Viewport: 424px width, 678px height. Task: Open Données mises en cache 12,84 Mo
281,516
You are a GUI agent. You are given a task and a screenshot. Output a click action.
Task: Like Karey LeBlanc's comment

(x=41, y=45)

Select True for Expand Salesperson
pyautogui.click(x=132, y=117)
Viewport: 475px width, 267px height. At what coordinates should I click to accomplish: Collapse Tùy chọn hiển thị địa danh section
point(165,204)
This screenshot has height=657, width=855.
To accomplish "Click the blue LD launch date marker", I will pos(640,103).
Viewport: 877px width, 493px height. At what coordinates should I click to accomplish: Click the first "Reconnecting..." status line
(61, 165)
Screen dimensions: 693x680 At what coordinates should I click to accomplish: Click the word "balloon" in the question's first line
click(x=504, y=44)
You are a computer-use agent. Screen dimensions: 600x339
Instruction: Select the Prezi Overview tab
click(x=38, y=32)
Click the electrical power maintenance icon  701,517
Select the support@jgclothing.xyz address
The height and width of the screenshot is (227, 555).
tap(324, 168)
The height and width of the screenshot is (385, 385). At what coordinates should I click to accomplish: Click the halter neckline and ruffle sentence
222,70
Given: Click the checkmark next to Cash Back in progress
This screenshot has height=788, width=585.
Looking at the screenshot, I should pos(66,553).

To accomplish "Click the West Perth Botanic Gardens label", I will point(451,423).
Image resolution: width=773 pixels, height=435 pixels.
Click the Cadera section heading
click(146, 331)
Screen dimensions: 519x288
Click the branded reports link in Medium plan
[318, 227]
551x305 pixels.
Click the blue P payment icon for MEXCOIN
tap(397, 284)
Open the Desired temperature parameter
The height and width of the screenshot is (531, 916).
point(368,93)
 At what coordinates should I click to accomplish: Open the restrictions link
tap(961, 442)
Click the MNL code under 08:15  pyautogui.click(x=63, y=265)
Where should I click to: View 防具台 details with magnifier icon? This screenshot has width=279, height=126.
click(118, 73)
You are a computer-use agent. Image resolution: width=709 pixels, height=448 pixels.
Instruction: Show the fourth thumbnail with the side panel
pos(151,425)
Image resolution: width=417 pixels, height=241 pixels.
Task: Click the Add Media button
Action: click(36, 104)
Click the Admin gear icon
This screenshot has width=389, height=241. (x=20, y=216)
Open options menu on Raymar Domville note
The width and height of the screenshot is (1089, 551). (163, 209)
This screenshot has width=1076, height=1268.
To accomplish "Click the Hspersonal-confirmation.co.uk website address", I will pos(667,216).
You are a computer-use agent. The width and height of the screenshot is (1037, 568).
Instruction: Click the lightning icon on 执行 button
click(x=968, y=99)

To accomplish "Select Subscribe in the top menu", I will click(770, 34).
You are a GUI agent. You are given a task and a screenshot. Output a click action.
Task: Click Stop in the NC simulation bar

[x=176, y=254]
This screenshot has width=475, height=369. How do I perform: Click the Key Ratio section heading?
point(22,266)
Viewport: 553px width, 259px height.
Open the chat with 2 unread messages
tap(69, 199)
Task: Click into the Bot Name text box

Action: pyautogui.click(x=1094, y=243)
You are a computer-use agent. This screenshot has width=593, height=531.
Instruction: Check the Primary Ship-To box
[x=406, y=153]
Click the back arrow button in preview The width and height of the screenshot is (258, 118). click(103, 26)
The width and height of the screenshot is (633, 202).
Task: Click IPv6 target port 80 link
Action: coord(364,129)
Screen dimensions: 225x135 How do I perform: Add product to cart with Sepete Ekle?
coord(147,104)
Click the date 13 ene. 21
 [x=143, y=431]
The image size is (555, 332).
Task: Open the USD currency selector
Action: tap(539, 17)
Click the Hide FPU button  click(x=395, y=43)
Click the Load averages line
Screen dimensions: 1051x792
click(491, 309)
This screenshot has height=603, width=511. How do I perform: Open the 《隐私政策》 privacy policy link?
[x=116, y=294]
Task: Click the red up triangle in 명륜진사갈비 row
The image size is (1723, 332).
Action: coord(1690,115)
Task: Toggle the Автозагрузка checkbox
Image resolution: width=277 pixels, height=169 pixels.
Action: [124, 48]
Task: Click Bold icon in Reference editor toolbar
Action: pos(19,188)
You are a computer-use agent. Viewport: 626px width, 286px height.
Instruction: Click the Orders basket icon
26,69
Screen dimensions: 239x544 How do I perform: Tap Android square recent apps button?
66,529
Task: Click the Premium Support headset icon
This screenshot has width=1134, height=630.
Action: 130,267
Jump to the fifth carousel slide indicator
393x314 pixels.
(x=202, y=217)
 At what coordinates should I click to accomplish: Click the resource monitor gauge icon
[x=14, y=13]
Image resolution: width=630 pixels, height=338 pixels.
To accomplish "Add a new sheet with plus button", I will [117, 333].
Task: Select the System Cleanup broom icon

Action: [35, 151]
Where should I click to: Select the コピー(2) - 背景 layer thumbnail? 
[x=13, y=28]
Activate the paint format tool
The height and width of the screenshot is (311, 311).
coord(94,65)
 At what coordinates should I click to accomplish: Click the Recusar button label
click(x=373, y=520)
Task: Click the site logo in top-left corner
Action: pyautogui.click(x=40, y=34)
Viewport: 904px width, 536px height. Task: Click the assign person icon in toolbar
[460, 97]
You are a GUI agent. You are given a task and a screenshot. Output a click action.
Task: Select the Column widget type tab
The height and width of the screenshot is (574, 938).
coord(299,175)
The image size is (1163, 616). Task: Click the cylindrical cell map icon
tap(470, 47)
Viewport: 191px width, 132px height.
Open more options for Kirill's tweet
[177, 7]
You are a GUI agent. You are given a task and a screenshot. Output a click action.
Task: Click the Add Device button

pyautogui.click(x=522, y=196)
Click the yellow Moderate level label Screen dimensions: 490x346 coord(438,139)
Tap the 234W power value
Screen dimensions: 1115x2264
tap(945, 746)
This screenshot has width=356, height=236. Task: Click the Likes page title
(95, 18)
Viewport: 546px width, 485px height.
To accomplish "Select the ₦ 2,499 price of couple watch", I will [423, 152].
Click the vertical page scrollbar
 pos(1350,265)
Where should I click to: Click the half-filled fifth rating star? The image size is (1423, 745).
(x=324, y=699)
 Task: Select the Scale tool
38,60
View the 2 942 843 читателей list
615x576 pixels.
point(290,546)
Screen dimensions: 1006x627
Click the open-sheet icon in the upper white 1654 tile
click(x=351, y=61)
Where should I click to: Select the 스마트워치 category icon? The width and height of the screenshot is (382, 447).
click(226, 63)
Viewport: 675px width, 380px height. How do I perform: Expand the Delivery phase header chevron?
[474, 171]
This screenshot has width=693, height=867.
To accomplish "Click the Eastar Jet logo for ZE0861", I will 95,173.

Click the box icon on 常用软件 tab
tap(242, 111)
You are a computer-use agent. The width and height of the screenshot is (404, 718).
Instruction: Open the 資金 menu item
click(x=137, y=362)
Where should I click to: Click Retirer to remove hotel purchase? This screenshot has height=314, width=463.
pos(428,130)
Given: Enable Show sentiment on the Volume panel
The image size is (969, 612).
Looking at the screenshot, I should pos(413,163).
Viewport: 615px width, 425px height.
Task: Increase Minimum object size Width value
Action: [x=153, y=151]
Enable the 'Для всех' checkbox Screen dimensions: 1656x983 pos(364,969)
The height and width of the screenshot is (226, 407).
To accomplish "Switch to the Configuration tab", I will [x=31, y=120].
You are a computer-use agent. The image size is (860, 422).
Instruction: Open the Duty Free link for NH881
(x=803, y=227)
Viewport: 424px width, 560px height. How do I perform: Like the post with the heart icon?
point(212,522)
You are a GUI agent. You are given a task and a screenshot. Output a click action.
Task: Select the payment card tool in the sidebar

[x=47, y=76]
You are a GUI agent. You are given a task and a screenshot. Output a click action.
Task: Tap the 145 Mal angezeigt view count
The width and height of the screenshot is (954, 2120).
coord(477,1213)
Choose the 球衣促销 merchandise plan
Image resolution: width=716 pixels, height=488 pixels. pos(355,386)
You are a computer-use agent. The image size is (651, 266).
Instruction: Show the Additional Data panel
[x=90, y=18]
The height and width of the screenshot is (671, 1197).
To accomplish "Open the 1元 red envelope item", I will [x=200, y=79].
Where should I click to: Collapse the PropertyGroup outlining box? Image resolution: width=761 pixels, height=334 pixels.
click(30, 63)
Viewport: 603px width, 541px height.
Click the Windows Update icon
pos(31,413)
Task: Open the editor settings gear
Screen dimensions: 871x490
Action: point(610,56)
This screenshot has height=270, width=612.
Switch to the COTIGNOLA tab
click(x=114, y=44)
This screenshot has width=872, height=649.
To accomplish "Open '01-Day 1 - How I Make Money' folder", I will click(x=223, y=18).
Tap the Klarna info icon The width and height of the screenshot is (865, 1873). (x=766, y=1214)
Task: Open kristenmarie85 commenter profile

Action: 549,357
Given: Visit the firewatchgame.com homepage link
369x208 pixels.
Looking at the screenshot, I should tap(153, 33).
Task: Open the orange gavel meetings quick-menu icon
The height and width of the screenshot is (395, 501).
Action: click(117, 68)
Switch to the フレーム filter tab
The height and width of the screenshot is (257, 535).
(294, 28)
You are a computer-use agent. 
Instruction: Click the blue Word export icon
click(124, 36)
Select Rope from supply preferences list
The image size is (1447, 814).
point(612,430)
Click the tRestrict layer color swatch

------------------------------------------------

EXERCISE:
Exact reproduction is required. Give the lines of the data from its first line through the line containing "Click the MNL", and no others.

OUTPUT OF THE EXERCISE:
Viewport: 424px width, 678px height. Task: Open Données mises en cache 12,84 Mo
281,516
You are a GUI agent. You are given a task and a screenshot. Output a click action.
Task: Like Karey LeBlanc's comment

(x=41, y=45)

Select True for Expand Salesperson
pyautogui.click(x=132, y=117)
Viewport: 475px width, 267px height. At what coordinates should I click to accomplish: Collapse Tùy chọn hiển thị địa danh section
point(165,204)
This screenshot has height=657, width=855.
To accomplish "Click the blue LD launch date marker", I will pos(640,103).
Viewport: 877px width, 493px height. At what coordinates should I click to accomplish: Click the first "Reconnecting..." status line
(61, 165)
Screen dimensions: 693x680 At what coordinates should I click to accomplish: Click the word "balloon" in the question's first line
click(x=504, y=44)
You are a computer-use agent. Screen dimensions: 600x339
Instruction: Select the Prezi Overview tab
click(x=38, y=32)
Click the electrical power maintenance icon  701,517
Select the support@jgclothing.xyz address
The height and width of the screenshot is (227, 555).
tap(324, 168)
The height and width of the screenshot is (385, 385). At what coordinates should I click to accomplish: Click the halter neckline and ruffle sentence
222,70
Given: Click the checkmark next to Cash Back in progress
This screenshot has height=788, width=585.
Looking at the screenshot, I should pos(66,553).

To accomplish "Click the West Perth Botanic Gardens label", I will point(451,423).
Image resolution: width=773 pixels, height=435 pixels.
Click the Cadera section heading
click(146, 331)
Screen dimensions: 519x288
Click the branded reports link in Medium plan
[318, 227]
551x305 pixels.
Click the blue P payment icon for MEXCOIN
tap(397, 284)
Open the Desired temperature parameter
The height and width of the screenshot is (531, 916).
point(368,93)
 At what coordinates should I click to accomplish: Open the restrictions link
tap(961, 442)
Click the MNL code under 08:15  pyautogui.click(x=63, y=265)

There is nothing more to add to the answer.